My cousin, in turn, says that I should change my major to something more marketable. I want to build a set of skills, become an asset for any company of my heart’s desire, he says. This takes hard work, lots of studying, a Bachelor’s degree or higher, and a good
On my days off from working at Taco Bell, though, I find myself reprogramming my computer. Looking for open source distributions to wipe my tainted systems clean. Those esoteric philosophy classes are really doing a number on the way I perceive everything, I’ll tell ya.
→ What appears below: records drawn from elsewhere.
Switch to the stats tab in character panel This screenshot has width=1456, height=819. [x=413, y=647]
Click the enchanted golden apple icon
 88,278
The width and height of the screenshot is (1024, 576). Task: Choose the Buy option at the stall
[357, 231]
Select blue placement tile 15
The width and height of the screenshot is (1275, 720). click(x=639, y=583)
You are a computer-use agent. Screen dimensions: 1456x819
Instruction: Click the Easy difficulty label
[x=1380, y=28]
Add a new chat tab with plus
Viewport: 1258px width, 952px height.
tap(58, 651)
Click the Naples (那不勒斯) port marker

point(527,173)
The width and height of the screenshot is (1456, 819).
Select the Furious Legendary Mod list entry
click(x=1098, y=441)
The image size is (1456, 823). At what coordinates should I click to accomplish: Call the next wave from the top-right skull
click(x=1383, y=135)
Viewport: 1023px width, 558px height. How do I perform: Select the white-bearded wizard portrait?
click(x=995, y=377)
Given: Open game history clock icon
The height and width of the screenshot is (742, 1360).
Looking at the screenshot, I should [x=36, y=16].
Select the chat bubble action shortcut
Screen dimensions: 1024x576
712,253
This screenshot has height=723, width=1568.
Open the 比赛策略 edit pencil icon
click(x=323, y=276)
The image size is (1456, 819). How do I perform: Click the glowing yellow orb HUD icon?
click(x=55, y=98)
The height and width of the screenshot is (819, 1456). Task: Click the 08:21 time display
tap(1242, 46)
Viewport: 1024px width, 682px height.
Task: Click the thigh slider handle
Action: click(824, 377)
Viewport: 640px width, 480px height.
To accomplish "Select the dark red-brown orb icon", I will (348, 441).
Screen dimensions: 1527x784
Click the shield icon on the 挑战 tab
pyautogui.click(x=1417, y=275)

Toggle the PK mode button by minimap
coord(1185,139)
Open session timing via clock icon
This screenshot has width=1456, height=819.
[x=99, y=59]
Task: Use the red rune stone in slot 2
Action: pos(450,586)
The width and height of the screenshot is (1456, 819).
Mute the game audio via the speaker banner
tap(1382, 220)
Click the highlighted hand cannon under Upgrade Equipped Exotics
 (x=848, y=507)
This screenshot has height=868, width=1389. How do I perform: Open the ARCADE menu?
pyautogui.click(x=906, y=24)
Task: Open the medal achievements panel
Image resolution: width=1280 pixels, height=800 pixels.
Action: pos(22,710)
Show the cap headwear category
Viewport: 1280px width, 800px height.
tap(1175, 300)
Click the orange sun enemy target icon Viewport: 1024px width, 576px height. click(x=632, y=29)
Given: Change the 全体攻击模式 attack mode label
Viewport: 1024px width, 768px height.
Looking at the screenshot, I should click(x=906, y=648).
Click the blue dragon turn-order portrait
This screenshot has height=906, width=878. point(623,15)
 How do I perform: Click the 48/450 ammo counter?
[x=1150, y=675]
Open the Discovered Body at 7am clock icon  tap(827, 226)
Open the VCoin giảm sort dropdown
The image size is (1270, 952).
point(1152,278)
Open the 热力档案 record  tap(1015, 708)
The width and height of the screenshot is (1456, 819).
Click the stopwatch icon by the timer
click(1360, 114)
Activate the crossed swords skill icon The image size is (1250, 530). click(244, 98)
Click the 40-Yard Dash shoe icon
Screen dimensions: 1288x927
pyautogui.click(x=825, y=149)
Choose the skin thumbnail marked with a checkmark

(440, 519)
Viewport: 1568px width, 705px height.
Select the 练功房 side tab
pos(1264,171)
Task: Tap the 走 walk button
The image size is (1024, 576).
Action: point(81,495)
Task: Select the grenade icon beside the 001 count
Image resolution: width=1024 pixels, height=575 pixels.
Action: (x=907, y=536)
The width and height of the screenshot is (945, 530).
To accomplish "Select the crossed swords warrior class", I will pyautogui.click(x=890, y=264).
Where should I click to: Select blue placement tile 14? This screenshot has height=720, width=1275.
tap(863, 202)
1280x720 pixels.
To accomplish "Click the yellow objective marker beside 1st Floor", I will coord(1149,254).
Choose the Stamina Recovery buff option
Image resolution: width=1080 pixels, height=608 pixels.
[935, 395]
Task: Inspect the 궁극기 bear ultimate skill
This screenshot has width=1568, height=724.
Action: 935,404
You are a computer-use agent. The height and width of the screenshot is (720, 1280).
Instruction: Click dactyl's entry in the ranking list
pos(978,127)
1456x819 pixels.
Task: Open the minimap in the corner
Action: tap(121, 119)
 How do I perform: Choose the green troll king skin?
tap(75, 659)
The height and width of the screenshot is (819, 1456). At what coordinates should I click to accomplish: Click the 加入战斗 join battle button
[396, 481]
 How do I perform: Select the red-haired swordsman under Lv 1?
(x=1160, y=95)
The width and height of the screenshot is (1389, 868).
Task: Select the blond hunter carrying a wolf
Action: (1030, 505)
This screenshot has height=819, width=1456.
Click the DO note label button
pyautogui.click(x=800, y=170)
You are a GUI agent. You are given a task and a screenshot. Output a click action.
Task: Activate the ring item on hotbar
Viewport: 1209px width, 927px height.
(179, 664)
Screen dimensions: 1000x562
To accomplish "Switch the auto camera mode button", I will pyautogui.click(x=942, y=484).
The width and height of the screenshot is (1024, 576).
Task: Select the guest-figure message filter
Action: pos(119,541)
Does this mean I like computers more than I do journalism? Of course, not! I think I like all my hobbies and passions and intricate little projects just as equally if I fail or succeed in them. The trick is not to panic, Chuck Palahniuk says in his book, “Survivor.”
Maybe I can learn to live like they do, without a care in the world, talking foot-in-mouth, tongue-in-cheek. Jumping at the sight of opportunities.
That’s what this life is about right, improvisation? We’re all just actors on this tiny little stage we call Earth. Just how do we make our play meaningful. How can we make it resonate? Do we leave a legacy for our children to follow or should living on room and board alone, living pious, sailing the high seas as a Navy journalist or riding the waves of the African savannahs via commercially sponsored LandRover be the most morally exemplary way to spread the message that this world is all right.
The Kids Are All Right. (Great movie by Lisa Cholodenko, by the way.)
I don’t think our career choices really affect anyone unless they want to be affected. If you wish to believe what I say and trust in my sources and quotable inserts that I’ve taken, with permission, from real-live-primary-people, then so be it!
Not all of news is a farce. If the masses only knew.
So, for now, dear readers of my life story, (This is probably just my cousin and dad, loving boyfriend, and those hapless Google surfers who find themselves stuck on my page by sheer coincidence) don’t fret! I’m not giving up on my dreams. I want to write! I’ve wanted anything more as a kid, as an adolescent, and now as a young adult.
I started blogging as early as 14 years old, started illegally downloading music at 10, simply because it’s fun. And because my dad was in on it. He taught me to love to learn mIRC and this new frame of mind that built around my love for him really pushed me to grow as a little person.
It’s fascinating. And I think the knowledge and entertainment the world wide web provides should be made free to all who seek it. I’m going to keep on chugging until my gears turn to rust and my flame has died out. I can’t predict if I’ll accept the helping hand of a few dollar bills thrown my way in exchange for my extreme will to explore and produce and write write write.
I promise, though, not to get too caught up in the corruption that spreads like that dreaded peer pressure of my younger years, when it comes to monetary gain throughout the career paths of my choosing.
Thanks for listening, by the by. I appreciate it.